In the Darfur region of Sudan, 200 gunmen, riding on horseback and driving 40 SUVs, ambushed United Nations peacekeepers today, killing seven in this conflict-ridden zone.
U.N. peacekeepers have been struggling to restore order in Darfur, where the U.N. estimates 300,000 people have died in five years of fighting.
The Sudanese government grudgingly agreed to allow 26,000 U.N. soldiers into Darfur. However, seven months into the mission, there are only 9,000 troops patrolling an area the size of Texas.
The peacekeepers face obstacles at every turn as they seek to quell the violence and killing that ravages the region.
"Darfur is a forbidding place," said Maj. Chris Brown of the United Nations Mission in Sudan. "Sometimes I say it's the end of the road at the edge of the world."
The Sudanese government, itself, is a major obstacle impeding the success of the mission to end the vicious bloodletting. Rather than permitting U.N. forces to effectively patrol the camps where millions of victims of rape, beatings and other atrocities have taken refuge, the government has limited the troops' access.
Outside a camp near El Fasher, children called out to our ABC News team. However, government officials would not allow the children to speak and would not let our team enter the camp.
In addition to the government's restrictions, air support poses a problem. There are few U.N. helicopters in Darfur, leaving the people without adequate protection.
With the peacekeepers unable to do their jobs, a fresh wave of violence recently forced another 58,000 people to flee their homes, leaving several villages abandoned.
While the United Nations would like to build bases to protect the people, the international organization lacks the right equipment. To date, despite the avowals of determination from the international community to help solve the problem, only Ethiopia has committed helicopters to this mission.
"To try to influence the situation on the ground, you need mobility," Brown said. "Darfur has very limited roads. So, you need helicopters, you need airlift, and that's going to be critical to making that mission a success."
Without mobility, U.N. troops are confined, in terms of their scope and reach. And before additional troops can be brought in for support, supplies and water -- about 15 gallons per soldier per day -- must be secured.
U.N. troops also told us they are outmanned and outgunned. Local forces are armed with AK 47s, mortars and rocket-propelled grenades, which local Sudanese officials were hesitant to reveal.
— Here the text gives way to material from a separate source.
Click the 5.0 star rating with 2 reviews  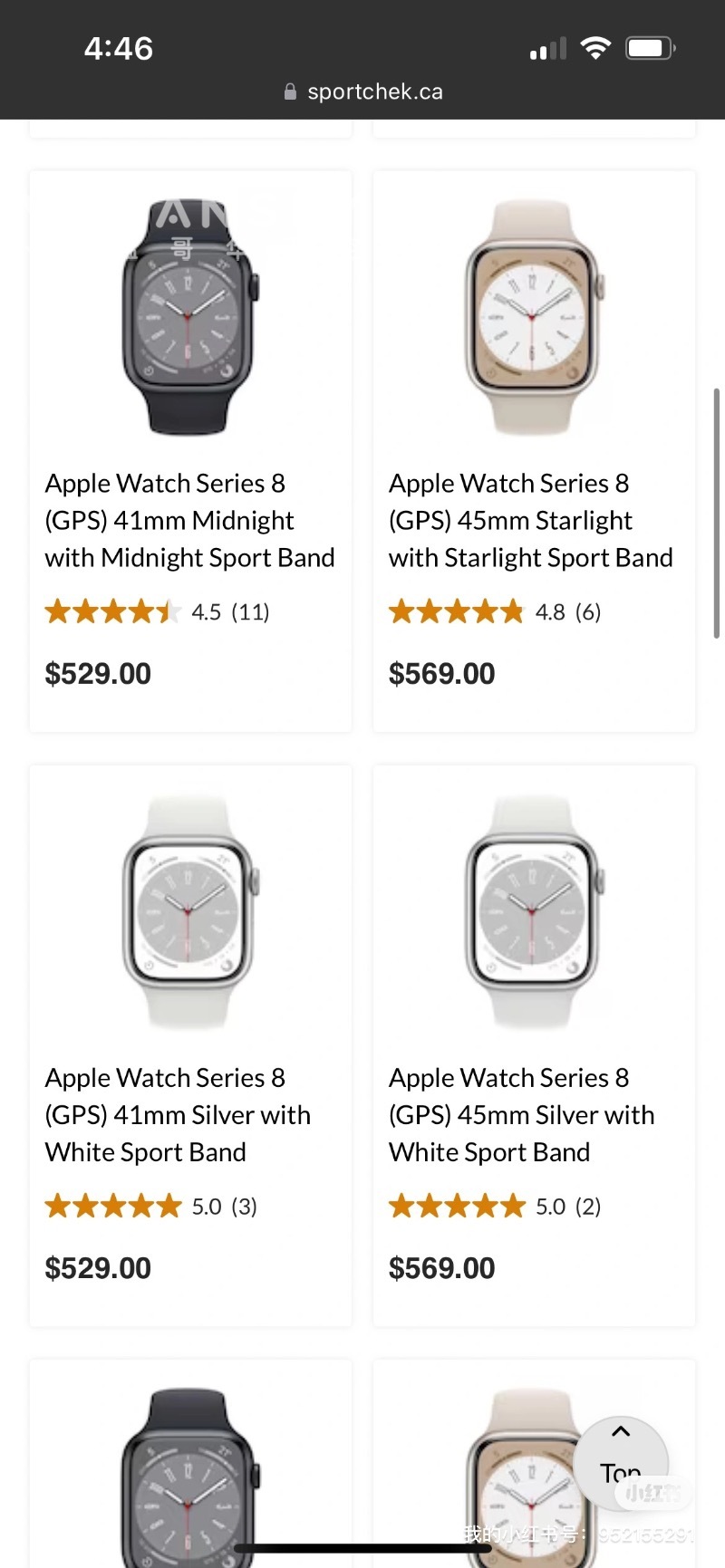tap(495, 1207)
Several U.N. security patrols have been attacked and trucks belonging to the U.N. World Food Program have been hijacked. The result: food handouts have been cut in half.
All of these challenges have caused countries that had promised to commit troops and equipment, to reconsider, such as Sweden and Norway, which withdrew their offers in January.
One of the biggest complaints by many U.N. troops is that the Sudanese government has not allowed them to increase and step up their efforts in Darfur.
"If you have limitations on troops, you can worry about it, you can complain about it, but at the end of the day, you just give it a try and make a difference," Brown said. "So, really, that's the focus of the U.N. forces on the ground right now -- try and make a difference with what we have."
While U.N. troops try to make the best with what they have, the survival of the people of Darfur is at stake.